Holding a copy of Helen Taussig’s book Congenital Malformations of the Heart is almost like holding a copy of scripture. This is where it all began: before publication of this book in 1947, there was almost no understanding of Congenital Heart Defects (CHD). No way to diagnose them. No field of Pediatric Cardiology, barely any heart surgery to speak of. Very few survivors. No groups like The Congenital Heart Information Network (TCHIN), Mended Hearts or the Adult Congenital Heart Association (ACHA). Hardly anything. And certainly no Adventures of a Funky Heart.
I have heard stories of doctors from the late 1940’s and early 1950’s examining their patients with a stethoscope in one hand and Taussig’s book in the other. And finally, instead of telling the worried parents that the situation was hopeless, being able to offer at least a small chance: “They’re making amazing progress with surgical solutions at Johns Hopkins, maybe if we contact them…”
She was years ahead of her time. Taussig wrote an entire chapter concerning a defect she described as “Atresia or marked hypoplasia of the aortic orifice prevents the expulsion of blood from the left ventricle in the normal manner. In such abnormalities the development of the left ventricle is also usually defective.” This defect is almost certainly what we know today as Hypoplastic Left Heart Syndrome (HLHS).
Other records exist that actually predate Congenital Malformations. Alfred Blalock’s surgical notes from the first Congenital Heart Surgery (later known as the Blalock-Taussig Shunt) have been saved and are online. You can read them here. (Page 1 Page 2) And here is a photo of the clamp that Vivien Thomas designed for the surgery.

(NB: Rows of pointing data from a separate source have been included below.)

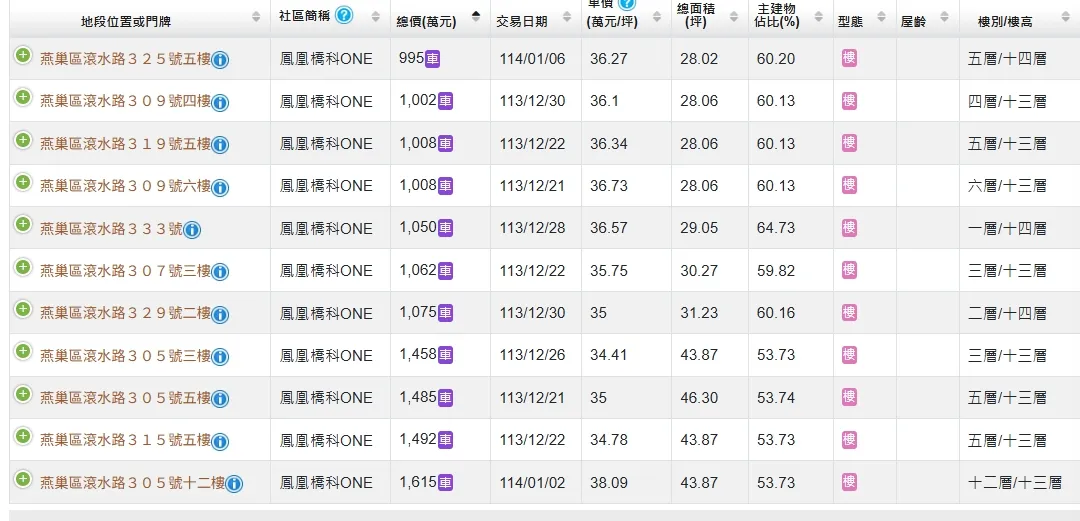Sort table by 交易日期 column header
The width and height of the screenshot is (1080, 521).
coord(521,21)

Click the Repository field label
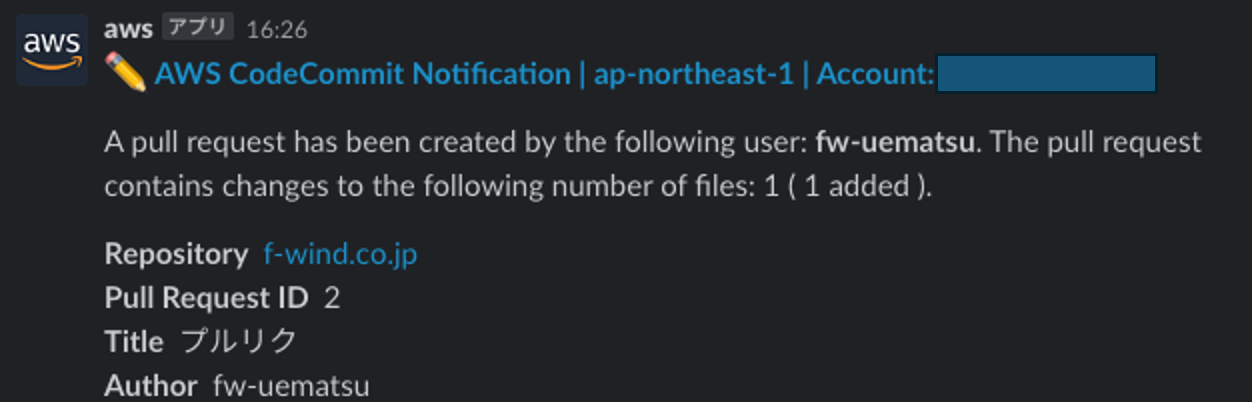click(176, 254)
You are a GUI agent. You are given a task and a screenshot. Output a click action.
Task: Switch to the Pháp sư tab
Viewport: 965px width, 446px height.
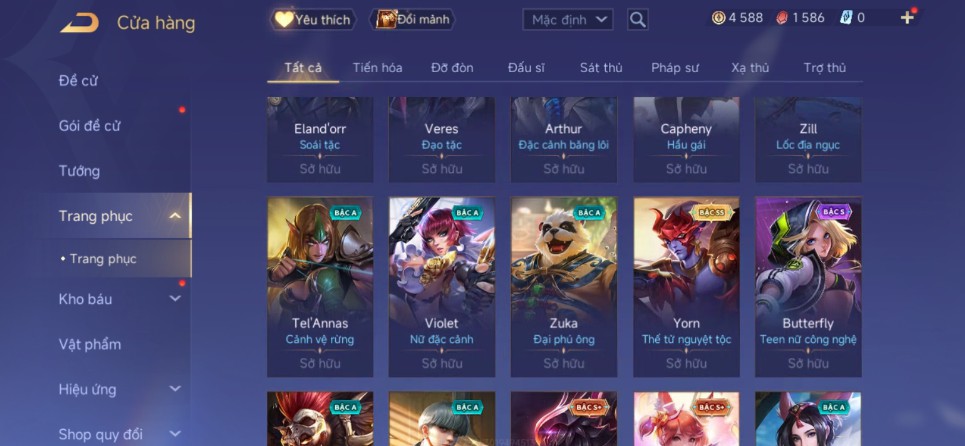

The first operation occurred on November 29, 1944. Blalock and Taussig wrote a paper about the shunt that was published in the Journal of the American Medical Association on May 19, 1945, that brought the news to the world. (Here’s a drawing from that article). Normally works in medical journals are not noted in the public press, but a medical reporter who was actually a doctor (and not a well informed amateur, as many of them are) read the article. He wrote a short blurb about it that was printed in his paper and picked up by the wire services.
And the people came. At first they went to their local doctors, to find out all they could about this new operation. And then they came to Johns Hopkins Hospital…on the train, in cars, and some of them actually walked, bringing their sick children to the one place that might could help them. Blalock and his team actually performed an estimated 300 heart operations in a single year. The American Weekly printed an article about Taussig, Blalock, and the B-T Shunt in its February 17, 1947 issue and still more people came.
And in late 1947 Congenital Malformations of the Heart was published. The life changing surgery was only designed for Tetralogy of Fallot (ToF) patients, but now there was a way to figure out exactly what was going on in a defective heart, and with knowledge came a chance.
There is a small section titled “The Plan of the Book” in which Taussig notes how her book is organized. In the second paragraph is this chilling sentence, which was true in 1947: “Although occasionally a patient with one of these malformations may live to adult life, in most instances death occurs before eighteen months of age.*” At the bottom of the page, the footnote reads “*The recent advances in vascular surgery may alter the prognosis in this group of malformations.”
I think Dr Taussig would be thrilled with the results of recent advances in vascular surgery.